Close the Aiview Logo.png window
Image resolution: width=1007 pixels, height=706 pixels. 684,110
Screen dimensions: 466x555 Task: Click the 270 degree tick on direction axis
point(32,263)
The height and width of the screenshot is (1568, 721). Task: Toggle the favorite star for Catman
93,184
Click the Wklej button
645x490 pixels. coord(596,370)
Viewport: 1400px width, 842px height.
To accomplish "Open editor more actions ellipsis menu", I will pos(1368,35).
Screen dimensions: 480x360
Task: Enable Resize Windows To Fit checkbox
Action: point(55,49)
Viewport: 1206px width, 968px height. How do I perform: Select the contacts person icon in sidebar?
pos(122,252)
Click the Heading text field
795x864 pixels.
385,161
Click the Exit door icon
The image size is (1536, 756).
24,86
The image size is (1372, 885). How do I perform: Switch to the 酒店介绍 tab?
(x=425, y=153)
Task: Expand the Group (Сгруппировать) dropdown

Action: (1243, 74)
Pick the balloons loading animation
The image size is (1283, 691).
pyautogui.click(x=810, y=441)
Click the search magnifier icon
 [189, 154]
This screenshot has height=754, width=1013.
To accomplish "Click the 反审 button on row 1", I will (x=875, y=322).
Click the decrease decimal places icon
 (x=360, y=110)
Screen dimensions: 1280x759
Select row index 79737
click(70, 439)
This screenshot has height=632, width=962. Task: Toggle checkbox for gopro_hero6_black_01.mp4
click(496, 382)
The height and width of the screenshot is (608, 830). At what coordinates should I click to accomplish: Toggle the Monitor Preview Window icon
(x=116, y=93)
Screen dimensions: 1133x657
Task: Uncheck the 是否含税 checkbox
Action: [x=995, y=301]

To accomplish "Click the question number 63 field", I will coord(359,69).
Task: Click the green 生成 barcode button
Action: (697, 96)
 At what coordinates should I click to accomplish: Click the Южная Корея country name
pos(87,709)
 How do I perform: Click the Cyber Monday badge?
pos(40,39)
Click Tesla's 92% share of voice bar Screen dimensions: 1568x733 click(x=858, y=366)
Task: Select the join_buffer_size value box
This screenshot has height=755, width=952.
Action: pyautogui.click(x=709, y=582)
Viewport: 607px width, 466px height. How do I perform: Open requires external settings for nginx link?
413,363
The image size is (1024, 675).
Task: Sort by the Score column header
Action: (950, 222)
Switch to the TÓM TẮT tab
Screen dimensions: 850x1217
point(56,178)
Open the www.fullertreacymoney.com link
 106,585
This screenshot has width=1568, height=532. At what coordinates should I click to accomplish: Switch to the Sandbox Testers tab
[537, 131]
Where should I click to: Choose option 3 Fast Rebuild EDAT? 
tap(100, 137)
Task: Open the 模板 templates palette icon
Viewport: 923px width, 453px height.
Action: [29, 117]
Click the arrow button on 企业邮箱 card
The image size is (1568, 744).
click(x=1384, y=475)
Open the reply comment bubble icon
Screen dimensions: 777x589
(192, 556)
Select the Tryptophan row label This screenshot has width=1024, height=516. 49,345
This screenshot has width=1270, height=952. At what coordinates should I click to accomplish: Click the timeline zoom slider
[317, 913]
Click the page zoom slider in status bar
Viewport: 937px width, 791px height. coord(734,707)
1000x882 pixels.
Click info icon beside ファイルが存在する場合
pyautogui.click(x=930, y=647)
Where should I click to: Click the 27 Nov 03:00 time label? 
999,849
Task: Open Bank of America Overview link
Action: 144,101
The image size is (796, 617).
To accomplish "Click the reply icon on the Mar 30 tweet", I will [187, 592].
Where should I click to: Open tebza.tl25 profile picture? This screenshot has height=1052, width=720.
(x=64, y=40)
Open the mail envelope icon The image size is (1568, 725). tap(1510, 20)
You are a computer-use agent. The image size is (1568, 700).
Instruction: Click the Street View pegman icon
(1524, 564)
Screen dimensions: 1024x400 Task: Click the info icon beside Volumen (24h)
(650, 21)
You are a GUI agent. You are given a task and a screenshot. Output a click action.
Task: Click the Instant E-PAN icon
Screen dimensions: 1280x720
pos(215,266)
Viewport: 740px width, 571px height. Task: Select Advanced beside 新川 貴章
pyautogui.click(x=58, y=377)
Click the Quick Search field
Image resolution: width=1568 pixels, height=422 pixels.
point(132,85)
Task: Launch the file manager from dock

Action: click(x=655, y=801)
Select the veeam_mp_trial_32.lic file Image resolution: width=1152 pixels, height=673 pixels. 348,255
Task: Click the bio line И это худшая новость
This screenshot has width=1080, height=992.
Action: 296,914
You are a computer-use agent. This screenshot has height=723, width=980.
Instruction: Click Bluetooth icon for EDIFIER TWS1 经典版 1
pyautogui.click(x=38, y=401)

────────────────────

Return the lines from the line containing "Image resolution: width=1568" to the end of the entries above, exactly as they appear and with no other output.

Image resolution: width=1568 pixels, height=422 pixels.
point(132,85)
Task: Launch the file manager from dock

Action: click(x=655, y=801)
Select the veeam_mp_trial_32.lic file Image resolution: width=1152 pixels, height=673 pixels. 348,255
Task: Click the bio line И это худшая новость
This screenshot has width=1080, height=992.
Action: 296,914
You are a computer-use agent. This screenshot has height=723, width=980.
Instruction: Click Bluetooth icon for EDIFIER TWS1 经典版 1
pyautogui.click(x=38, y=401)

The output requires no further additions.